Now we have bipartisan embroidery of war records as the Republican candidate for the President’s former Senate seat in Illinois is caught giving himself a medal he didn’t get in Serbia, joining the Connecticut Democrat who retroactively imagined himself in Vietnam combat.
On Memorial Day weekend, such false claims recall my World War II experiences with the subjects of heroism, cowardice and the reality between.
As a 20-year-old foot soldier waiting for assignment in France, I was ordered to stay up every night and type officers’ notes about suspected SIWs, Self-Inflicted Wounds.
Night after night, I tapped out stories in quadruplicate about men who had maimed themselves out of fear and fatigue, offering up some body part to save their lives–shooting an arm or leg, slashing a thigh, dislocating a shoulder or wrenching a knee in some improbable fall.

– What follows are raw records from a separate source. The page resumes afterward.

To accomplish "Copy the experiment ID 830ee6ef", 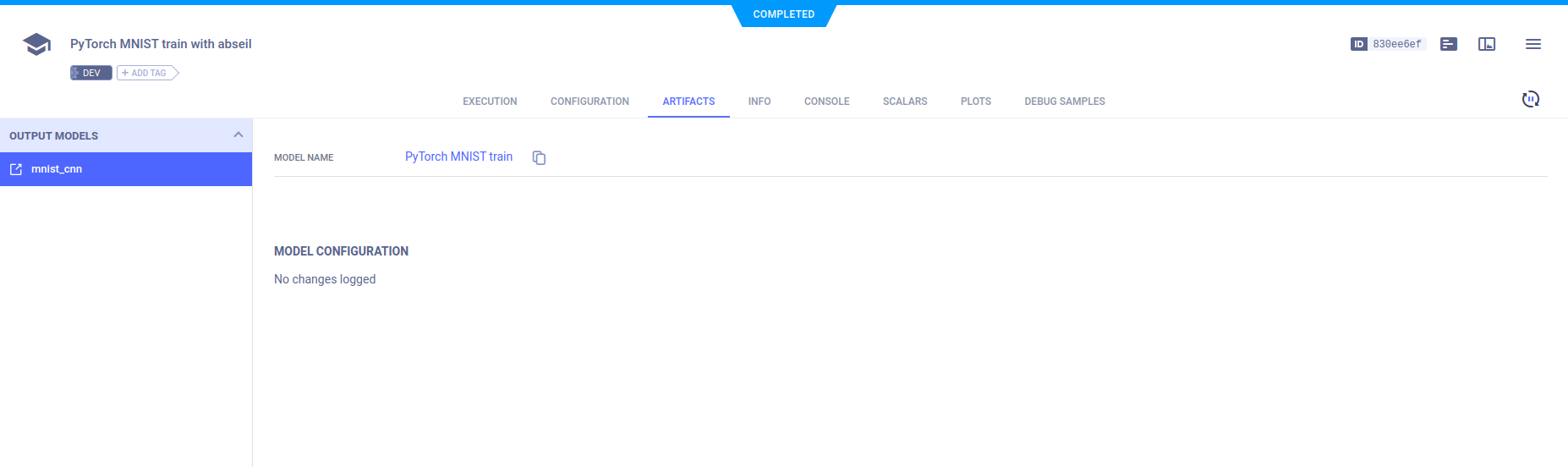I will [1396, 44].
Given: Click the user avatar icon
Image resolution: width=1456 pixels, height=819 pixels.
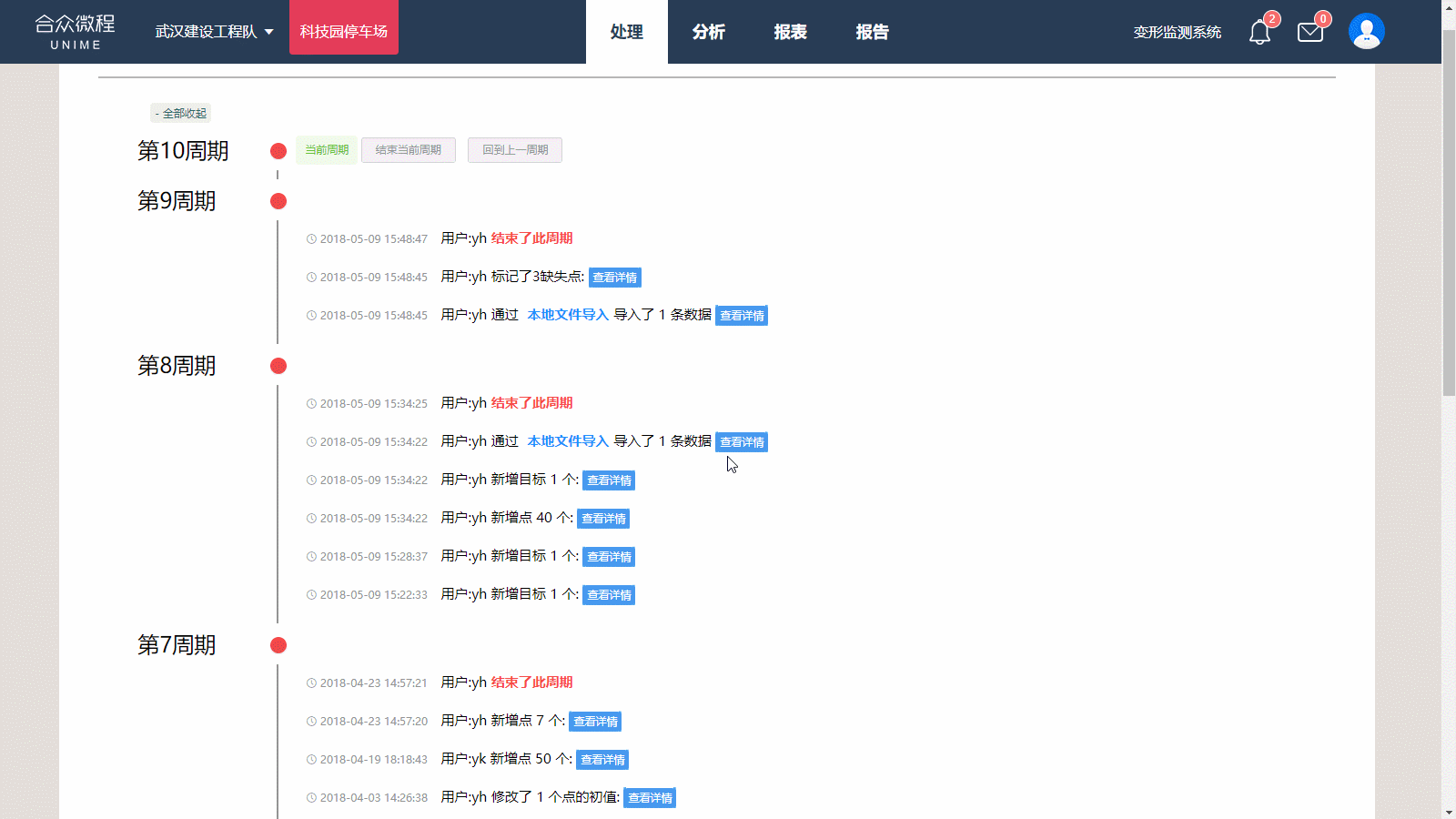Looking at the screenshot, I should click(x=1366, y=32).
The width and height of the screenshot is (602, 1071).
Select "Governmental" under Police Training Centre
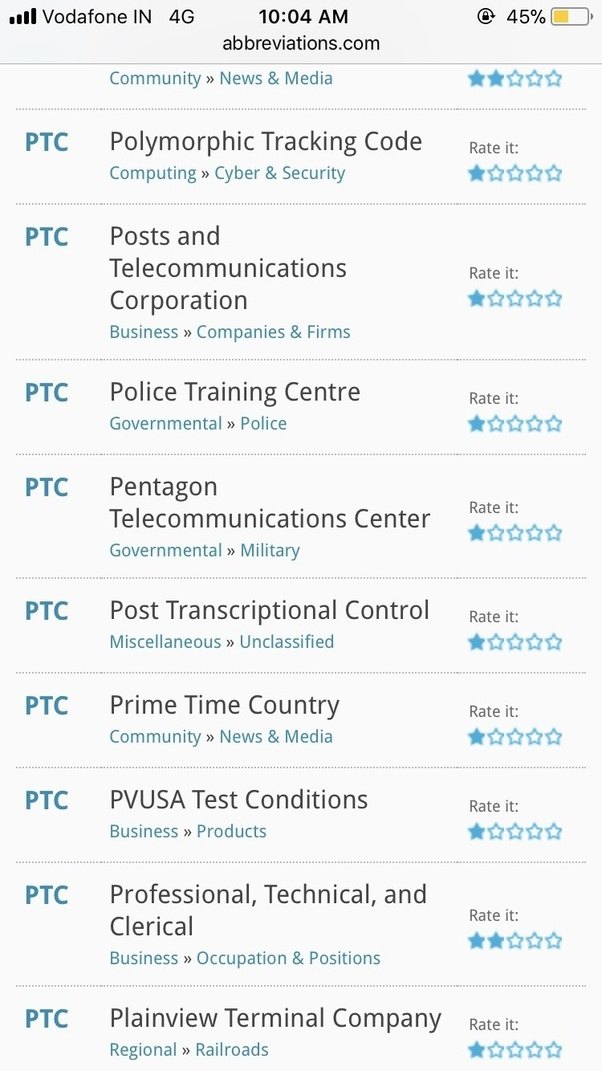(166, 423)
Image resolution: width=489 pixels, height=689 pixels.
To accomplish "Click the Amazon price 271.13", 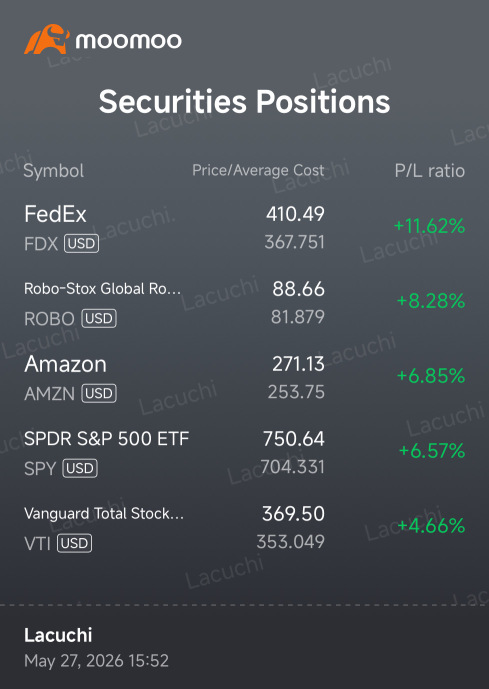I will coord(298,364).
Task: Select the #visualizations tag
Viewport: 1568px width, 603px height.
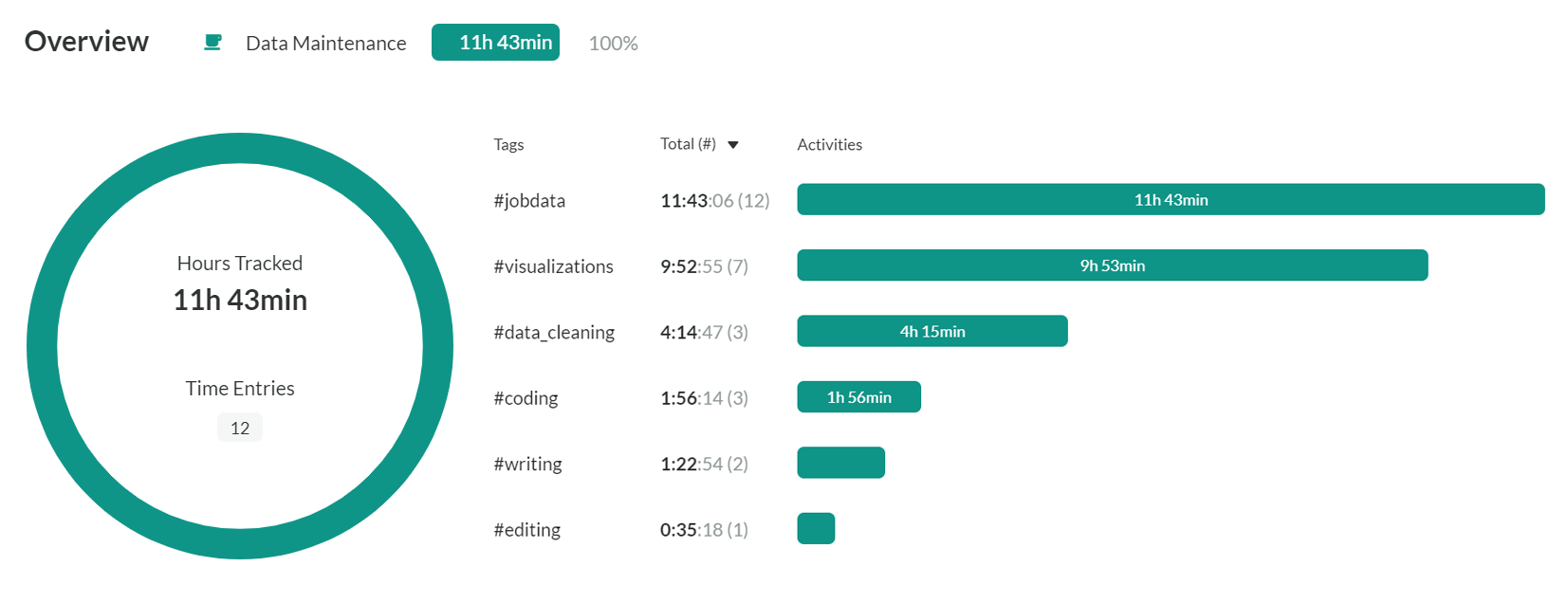Action: pos(553,266)
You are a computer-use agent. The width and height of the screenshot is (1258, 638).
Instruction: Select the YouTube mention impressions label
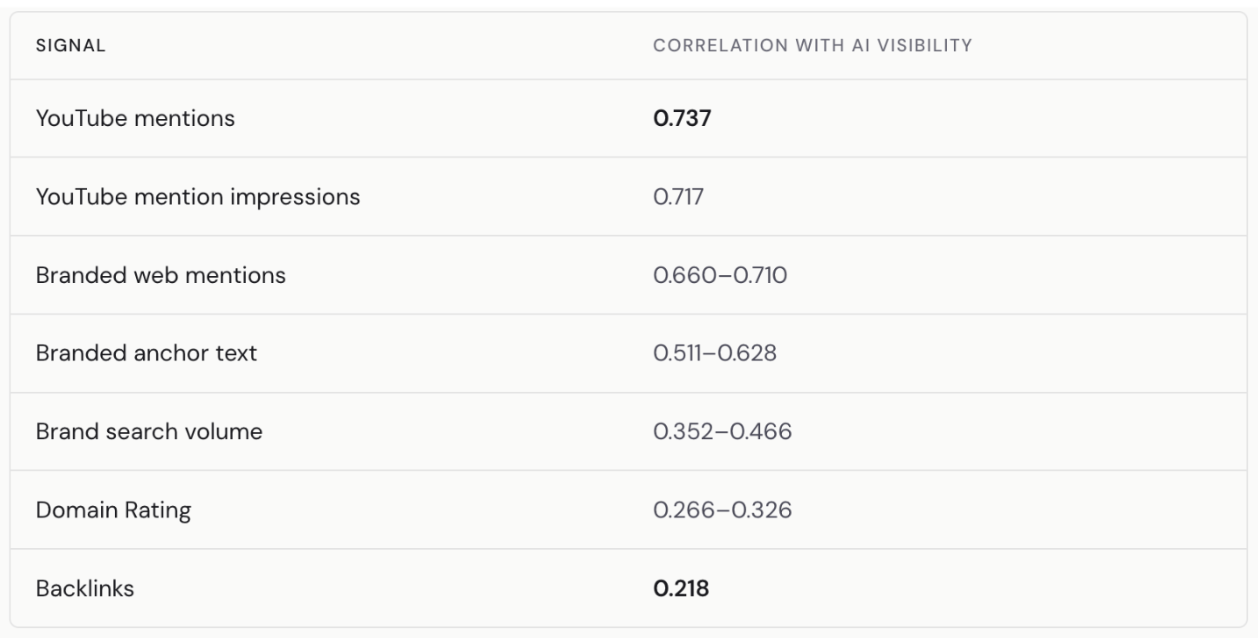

One morning there, I met an officer who had just arrived to take command of a rifle company, a leathery-faced man with a thick red mustache, a West Pointer named James Woodside. He had been a paratroop colonel until he refused an order that would have needlessly endangered his men, been busted to captain and was now being sent to serve with the ground troops.
I never saw him again but, after V-E Day, when I interviewed soldiers for a regimental history, Capt. Woodside had become a legend. “The man was crazy brave,” one of his sergeants said. He led charges against machine-gun positions, ran at snipers and, on one occasion, chased a German tank up a road with a bazooka on his shoulder.
To bracket stories of soldiers who gave way to fear, there were other such tales of bravery and valor, but those were the exceptions.